One of the stone dogs at the gates of Bryanston /></tr><tr align= One of the stone dogs at the gates of Bryanston

Two stone dogs mark the gates of the Bryanston drive, and one of these guards the bridge. There have been many reports that these dogs come to life at night, although the proximity of both the Crown and the Stour Inn may be responsible for some of these sightings. A phantom black dog is not unique to Blandford, but the ghostly pack of hounds accompanying a phantom Portman Hunt certainly is, and this has been seen and heard in the Bryanston woods by many witnesses. There are also tales of one particular canine which has no head; within living memory, a retired schoolteacher told of having seen it when she was a little girl. Erosion and devouring time are ensuring that the stone dog on the bridge is beginning to resemble its ghostly counterpart.

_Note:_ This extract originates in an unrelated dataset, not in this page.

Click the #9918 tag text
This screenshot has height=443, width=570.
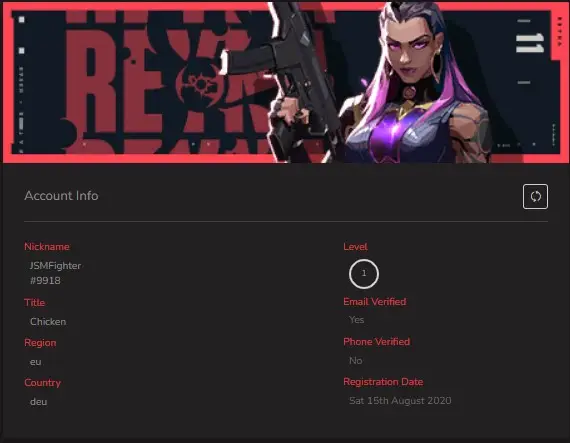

Blandford can boast not only a headless hound but also a headless sheep. The favoured spot for sightings of this alarming beast is, appropriately enough, Sheep Market Hill, just off the Market Square. (There was once a slaughterhouse in Shorts Lane, not so very far away.) Is it coincidence that the office of the Daily Echo at the bottom of Sheep Market Hill is so haunted as to become notorious? A group called Spirit Investigators have been there twice with all their electronic apparatus; none of them felt particularly comfortable during their time there, although none had to put up with the experience of having furniture moving around them which others had reported.

 The Old House, spared by the 1731 fire,Blandford
The Old House, spared by the 1731 fire

The Old House is one of the buildings which survived the 1731 fire, but its un-Georgian appearance has more to do with the fact that it was built a hundred years before that for three German Protestant refugees from the Thirty Years’ War. One of them was a doctor of medicine, and the son of one of the others set up his practice in the house in the late 17th century. Does this have any bearing on the strange footsteps and dragging noises heard by a 20th-century neighbour when the house was empty? They were so real that the police were called in to investigate. They and their dog found nothing, but as they were closing the door to depart, there was a loud bang on the back of the door as if it had been kicked very angrily.

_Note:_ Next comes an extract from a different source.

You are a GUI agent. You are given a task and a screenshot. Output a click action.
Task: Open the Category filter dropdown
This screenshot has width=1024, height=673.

Was it the same police dog which refused to go into the haunted snooker room of the British Legion (formerly Coupar House)? The dog and its WPC handler stayed overnight after a spate of burglaries, but neither was prepared to brave the eerie atmosphere of a room where ashtrays and glasses shift around and snooker balls move on their own.

The British Legion, formerly Coupar House ,Blandford
The British Legion, formerly Coupar House

Nelson’s Wine Bar on Salisbury Street was once the Dorset Female Penitentiary. Perhaps some of these unhappy spirits are responsible for the flying wine bottle which was witnessed by the landlady; but it is too awful to speculate on their link to the oft-reported sounds of children’s voices in the cellar.

The Ryves family is well known in Blandford history, and one takes any story concerning them with the utmost seriousness. One summer afternoon in the 1660s, George Ryves fell asleep in his garden and had a dream which was so remarkable that he wrote it down. He dreamt that a huge monster, making a rushing noise and belching forth smoke, was hurtling towards him. As it roared past, Ryves could see that in its long body were windows from which people looked out at him. What makes this particular story remarkable is that 150 years later the Somerset and Dorset Railway roared over that very spot in just such a shape. Even more remarkable are the tales of trains and whistles which are heard to this day in Blandford – forty years after the last train ran.

As the scientist J B S Haldane is reputed to have said, the universe is not only stranger than we imagine, it is stranger than we can imagine.